Alexandra B. Klass & Jim Rossi, Revitalizing Dormant Commerce Clause Review for Interstate Coordination, 100 Minn. L. Rev. 129 (2015).

In a 2013 report, the American Society of Civil Engineers awarded the U.S. electricity grid the grade “D+” noting that aging components and limited maintenance contribute to a growing number of brownouts and blackouts. Indeed, the 450,000 miles of high-voltage transmission lines that connect America’s nearly 7,000 power plants with some 6 million miles of lower-voltage distribution networks are based on a grid architecture that dates back to the 1880s. The average transformer in the national power grid is 42 years old and, hence, two years past its projected useful life. Every year power outages cost the economy billions of dollars in lost output and wages, spoiled inventory, production delays, among others. Meanwhile, successful mitigation of global climate change urges the transition to a low-carbon energy economy fueled by solar, wind, and other renewables. But the best renewable resources are often located far from population centers, such as wind resources in the upper Midwest and Plains states or solar resources in the desert southwest. As a result, the U.S. electricity grid requires both modernization and expansion calling for $1 trillion of investment to maintain even current levels of grid reliability. In Revitalizing Dormant Commerce Clause Review for Interstate Coordination, professors Alexandra B. Klass and Jim Rossi take stock of the regulatory impediments to upgrading and expanding the electricity grid, and propose a fresh take on dormant Commerce Clause review to incentivize greater interstate coordination on long-distance transmission projects.

Notwithstanding the vast macroeconomic benefits of an upgraded and expanded electric grid, transmission lines remain highly unpopular and subject to strong “not-in-my-backyard” reactions – at the individual and institutional level alike. Drawing on a series of precedents, professors Klass and Rossi illustrate how states use their virtually exclusive authority over electric transmission line siting and eminent domain to block and, ultimately, defeat interstate transmission projects. “In the context of multi-jurisdictional energy infrastructure projects, a single state or local holdout can keep an infrastructure project from going forward.” Such regulatory holdouts are especially popular among “pass-through” states that often struggle to identify benefits to local constituents from transmission lines that originate and end out-of-state. In the words of Klass and Rossi, “interest group dynamic[s] along with many existing siting and eminent domain laws enable, and may even encourage, these kinds of state and local government holdouts.”

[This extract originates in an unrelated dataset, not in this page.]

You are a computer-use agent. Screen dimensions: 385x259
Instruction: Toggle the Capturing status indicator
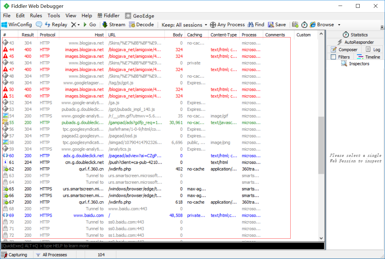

The article identifies three different patterns by which state regulation and, in some cases, legislation facilitate regulatory hold-outs. First, regulators may refuse to issue the required certificate of convenience and necessity based on a narrow assessment of the benefits associated with a proposed interstate transmission project. Second, regulators may refuse to grant eminent domain authority based on post-Kelo legislation or by requiring local need in order to establish “public use.” Third, regulation and/or legislation may limit the procedural rights of out-of-state applicants if not expressly ban them from transmission line siting permits or eminent domain authority in the state.

Professors Klass and Rossi make a compelling case for dormant Commerce Clause review as a doctrinal opening for courts to resolve state regulatory hold-outs – in electricity transmission and beyond. Building on the rich history of related jurisprudence, the article adds to the literature in at least two important ways. First, it revives the dormant Commerce Clause’s role as a catalyst not only for inter-state competition but, critically, also for coordination among states. Klass and Rossi draw on Rocky Mountain Farmers v. Corey to argue that coordination among state policies, as reflected in energy market initiatives that take into account out-of-state benefits, is allowed under dormant Commerce Clause doctrine and, in fact, “ought to be encouraged and, in some instances, required.” Second, the article calls on disfavored out-of-state applicants for electricity transmission siting and eminent domain to harness dormant Commerce Clause doctrine to challenge state legislation and regulation not only on substantive but also on procedural grounds.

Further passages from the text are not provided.